→ YOUR ASSIGNMENT: Report back each line of the records that contains the string "width".

++++ MATERIAL PROVIDED

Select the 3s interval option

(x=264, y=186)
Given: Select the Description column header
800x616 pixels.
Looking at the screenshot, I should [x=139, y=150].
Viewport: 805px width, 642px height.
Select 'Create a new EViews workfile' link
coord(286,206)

++++++++
++++ MATERIAL PROVIDED

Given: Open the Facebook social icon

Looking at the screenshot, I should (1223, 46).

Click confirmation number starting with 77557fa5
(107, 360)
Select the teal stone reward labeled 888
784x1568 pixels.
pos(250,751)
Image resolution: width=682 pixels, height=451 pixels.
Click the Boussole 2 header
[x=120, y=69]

++++++++

→ REPLY TO THE TASK:
Viewport: 805px width, 642px height.
Image resolution: width=682 pixels, height=451 pixels.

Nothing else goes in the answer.